Component	Status	Notes
`POST /predict` (sync, Celery `ml` queue, 30s timeout)	✅ Implemented	Returns probabilities
`GET /predict/{match_id}` (lookup from batch parquet)	✅ Implemented	Batch result retrieval
`POST /predict/async/` (async Celery job)	✅ Implemented	Returns `task_id`
`GET /monitoring/task_status/{task_id}` (poll result)	✅ Implemented	Status + result polling
`GET /predict/model/info` (MLflow registry metadata)	✅ Implemented	Shows loaded model version
`GET /healthcheck/` (liveness — single health probe)	✅ Implemented	K8s liveness probe; no separate readiness endpoint
`GET /metrics` (Prometheus)	✅ Implemented	8 counters/histograms/gauges
Pydantic request validation	✅ Implemented	`src/app/schemas/predict.py`
Model lazy-loading from MLflow registry	✅ Implemented	Once per Celery worker process
Streamlit UI (match list + predictions + polling)	✅ Implemented	`src/ui/`
HTTP batch endpoint (`POST /predict/batch`)	📋 Planned	Batch parquet exists; no HTTP endpoint
Grafana dashboard for API metrics	📋 Planned	Prometheus collecting; dashboards not yet deployed
Docker image	✅ Built	Multi-stage build
Kubernetes deployment + HPA	✅ Deployed	2 API pods, 2 Celery workers
Helm chart	✅ Complete	Parameterized values

Inference flow (sync path)¶

User → POST /predict
         ↓
    Pydantic validation
         ↓
    Celery task enqueued (ml queue)
         ↓
    Worker: load model from MLflow registry (lazy, cached per worker)
         ↓
    Worker: compute features → model.predict_proba()
         ↓
    Task result returned via Celery result backend
         ↓
    FastAPI returns JSON response (≤ 30s timeout)
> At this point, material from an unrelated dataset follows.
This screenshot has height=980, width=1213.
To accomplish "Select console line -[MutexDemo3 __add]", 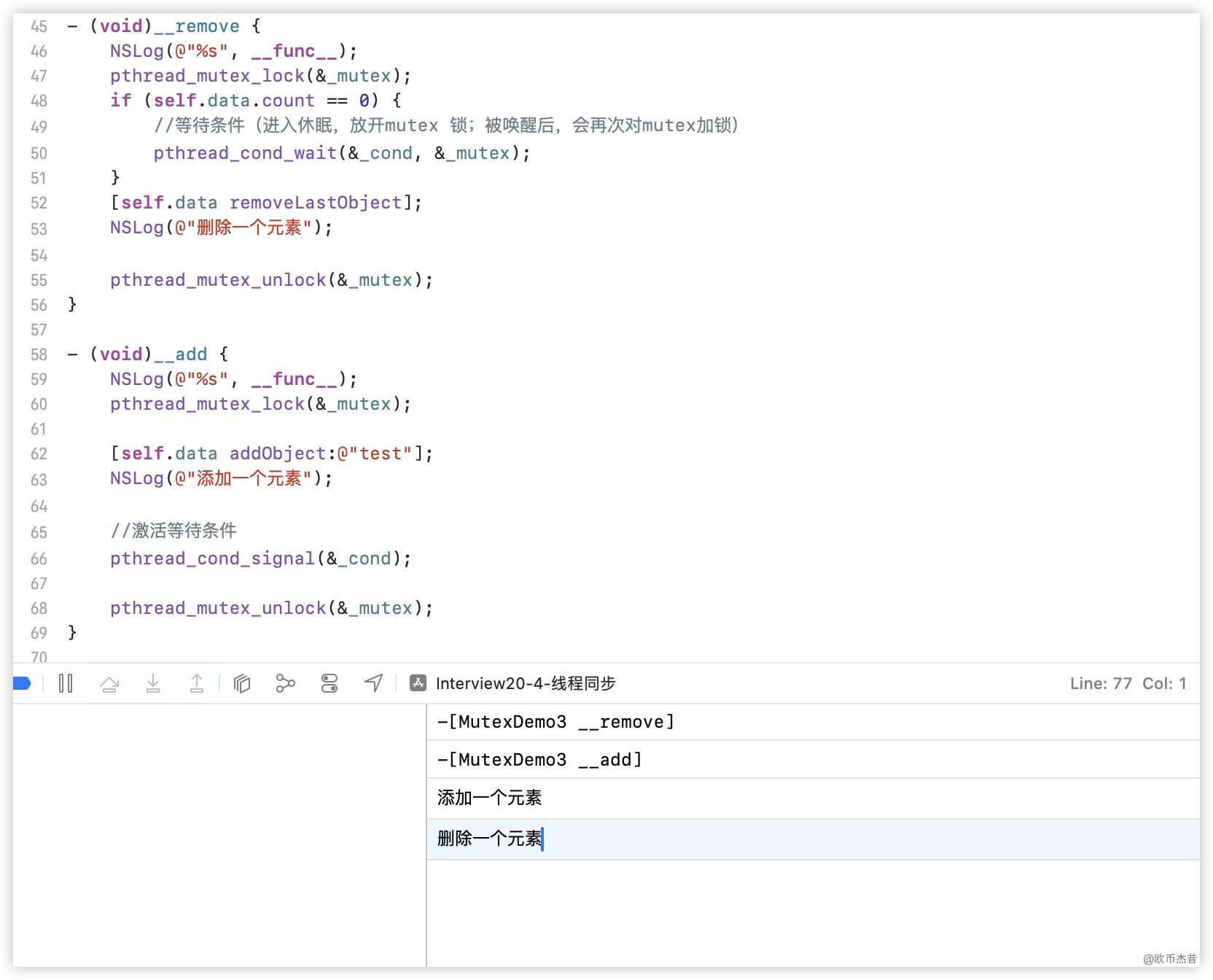I will [x=539, y=760].
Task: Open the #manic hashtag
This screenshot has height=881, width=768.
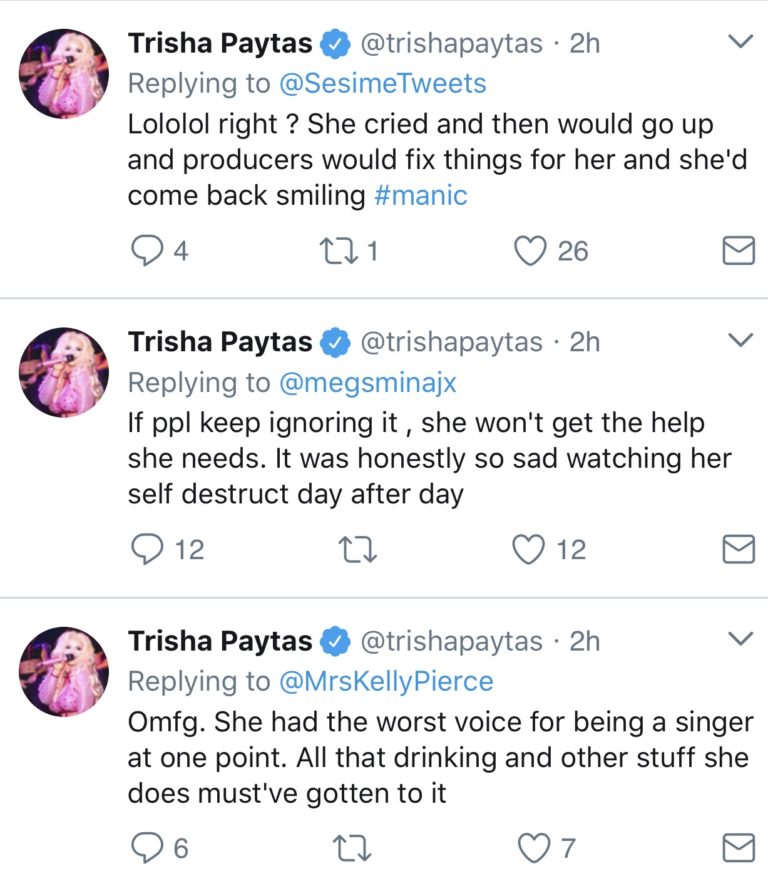Action: (x=420, y=195)
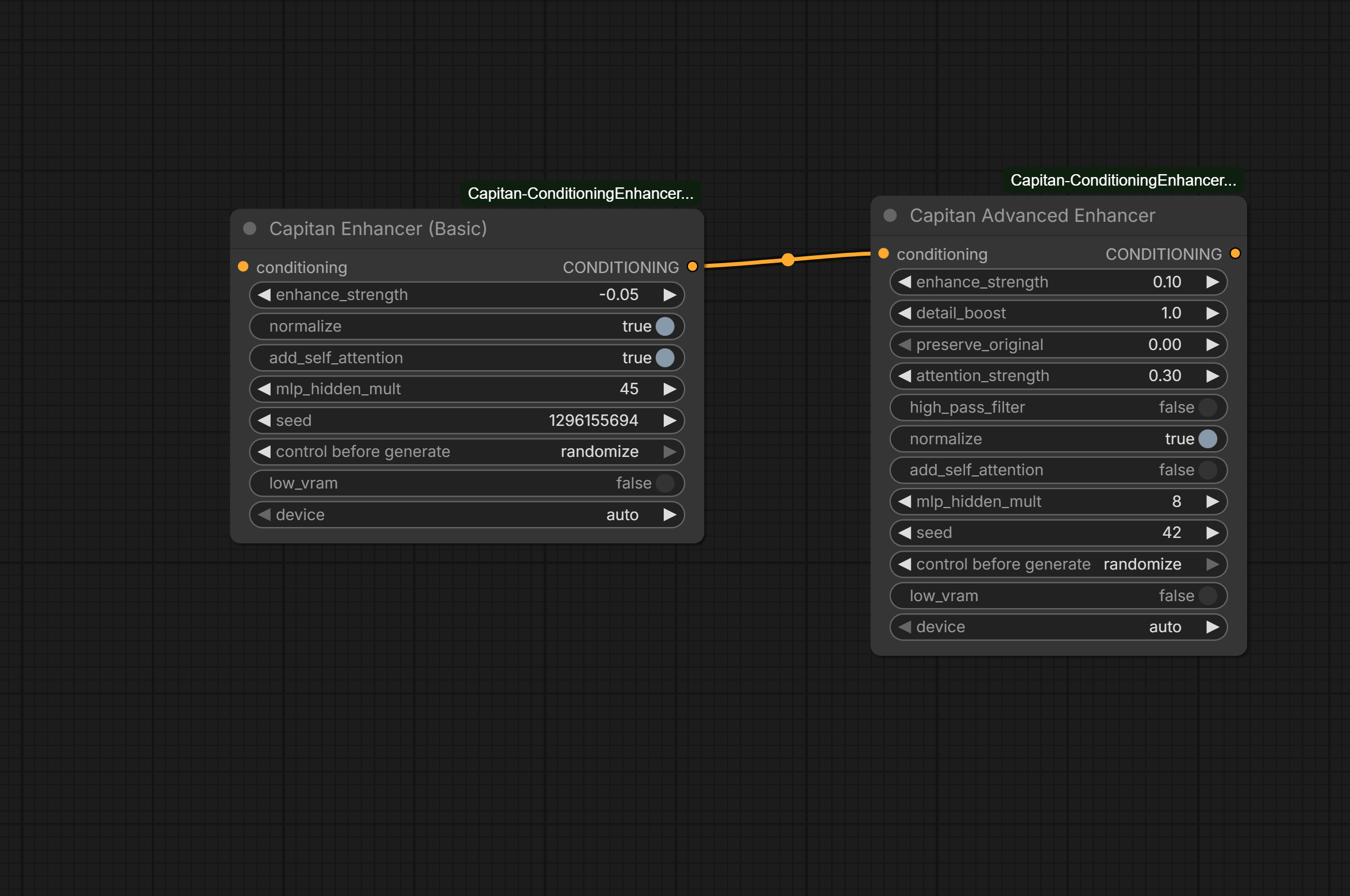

Inference flow (async path)¶

User → POST /predict/async/  →  {"task_id": "abc-123", "status": "queued"}
                                            ↓
User → GET /monitoring/task_status/abc-123  →  {"status": "pending"}
                                            ↓ (after completion)
User → GET /monitoring/task_status/abc-123  →  {"status": "success", "result": {...}}

Known limitations¶

HTTP batch endpoint not yet exposed — batch inference runs via DVC pipeline only.
RabbitMQ is single-broker (no clustering); task backlog possible under sustained load.
Model promotion from Staging to Production requires manual approval.
Evidently drift detection not yet integrated — model degradation detected by monitoring metrics only.

SLO targets (informal)¶

SLO	Target	Status
Sync p50 latency	≤ 50ms	Not formally measured
Sync p99 latency	≤ 200ms	Not formally measured
Service availability (30d)	≥ 99%	Not formally tracked

Load test baseline available via tests/load/locustfile.py.